PAGE EXCERPT:
Louisiana Legislature 2019: Education, Agriculture, and Foster Care
The House on Monday unanimously approved Gov. John Bel Edwards' $3.8 billion financing formula for public school funding, including $1,000 teacher pay raises and $500 staff pay raises as well as a $39 million block grant.
Legislators also approved proposals to protect the state's agricultural industries and expand Louisiana's foster care system up to age 21.
The passage of the education plan signals the end of a standoff between the Board of Elementary and Secondary Education, or BESE, and House Republican leaders. The governor's proposal was backed by BESE.
"As we enter the final days of the legislative session, we have a chance to invest in education at every level, from early childhood all the way through higher education," the governor said in a press release.
House Republicans initially questioned whether the state could afford the discretionary block grant for local school districts. But the Senate adopted BESE's funding formula 37-1 last month, increasing pressure on the House to pass the governor's proposal.
The bill's passage means that the governor's $30 billion state operating budget should now pass the House, as the block grant had been the key hurdle.
The legislative session must end by June 6.
Also on Monday, a proposal that would call for "truth in labeling" in food products cleared the House 58-29, sending the bill back to the Senate for review before it could head to the governor's desk.
Sponsored by Sen. Francis Thompson, D-Delhi, the bill would prohibit manufacturers from labeling plant-based products using agricultural food standards.
Rep. John Stefanski, R-Crowley, who presented the bill on the House floor, added an amendment that would allow terms like "riced cauliflower" to be printed on labels but still ban "cauliflower rice."
"Call it what it is," Stefanski said. "Don't piggyback off of what our farmers in Louisiana have spent years and years marketing."
The bill has been backed by state agricultural groups, including the Louisiana Cattlemen's Association, and by Commissioner of Agriculture Mike Strain.
Supporters said the bill would help protect the state's agricultural industries. They also contended that consumers would be protected from labeling that is deceptive or misleading.
"This is a Louisiana bill, said Rep. Katrina Jackson, D-Baton Rouge. "We're heavily entrenched in agriculture. When we produce something in our state, there should be no confusion about what it is and who's produced it."
The proposal would limit fair competition to plant-based products, opponents argued, and the new labels would redirect consumers' interest.

PROBLEM REQUIREMENTS:
Please answer from the Louisiana Legislature article: by what vote did the House pass the "truth in labeling" food bill?

INFORMATION SUPPLIED:
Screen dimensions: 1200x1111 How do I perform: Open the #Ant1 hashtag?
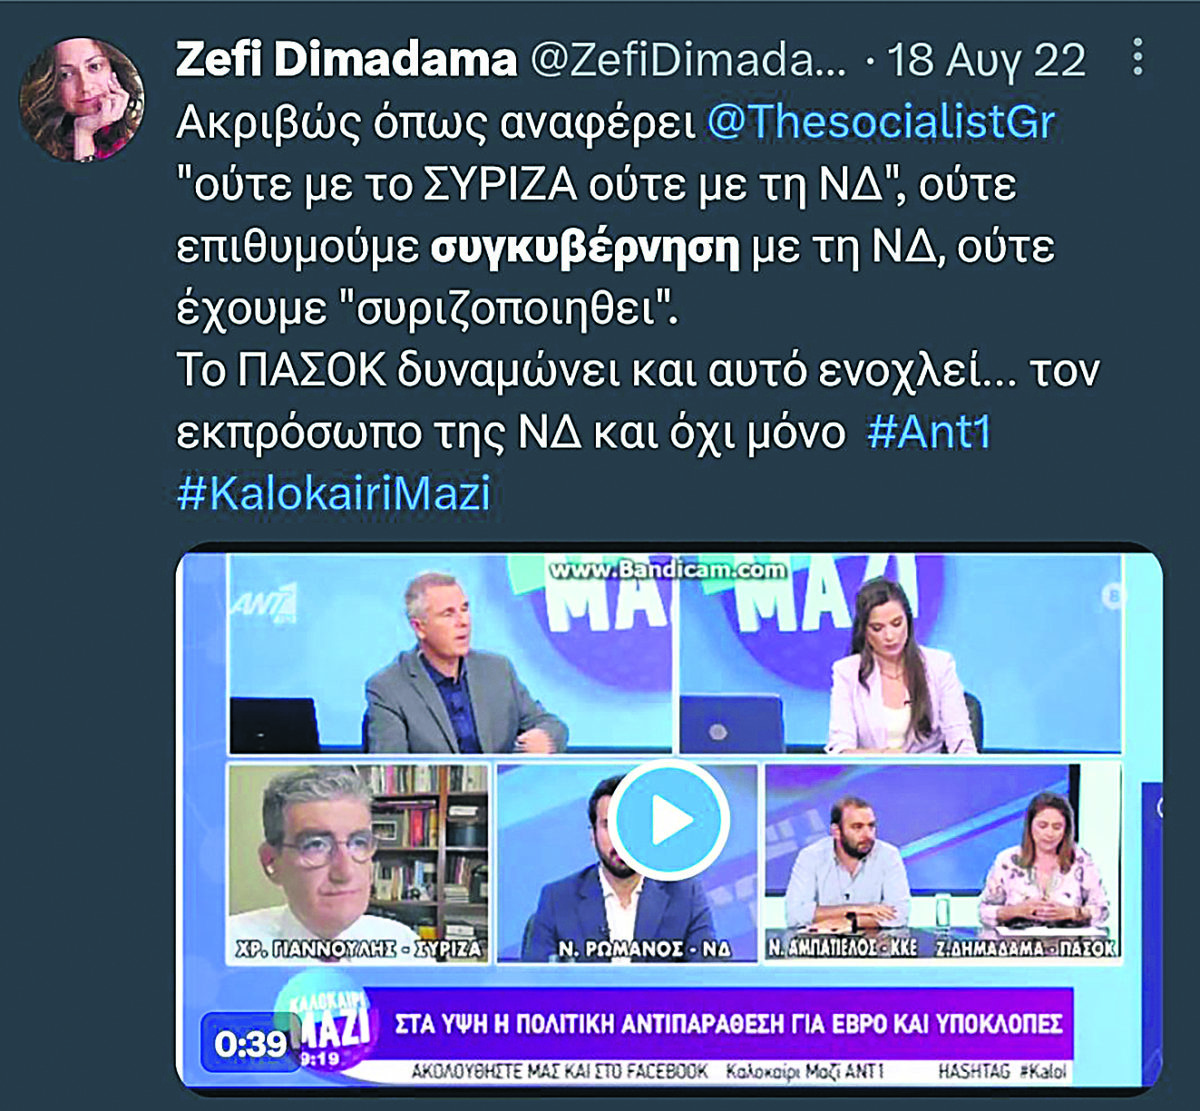point(929,433)
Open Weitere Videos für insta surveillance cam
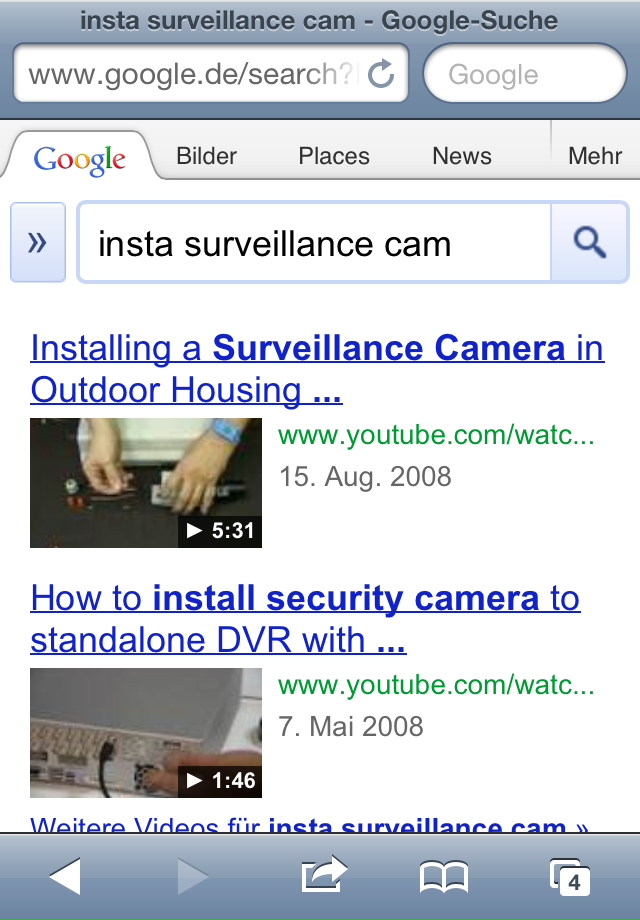 (309, 824)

THE OUTPUT:
58-29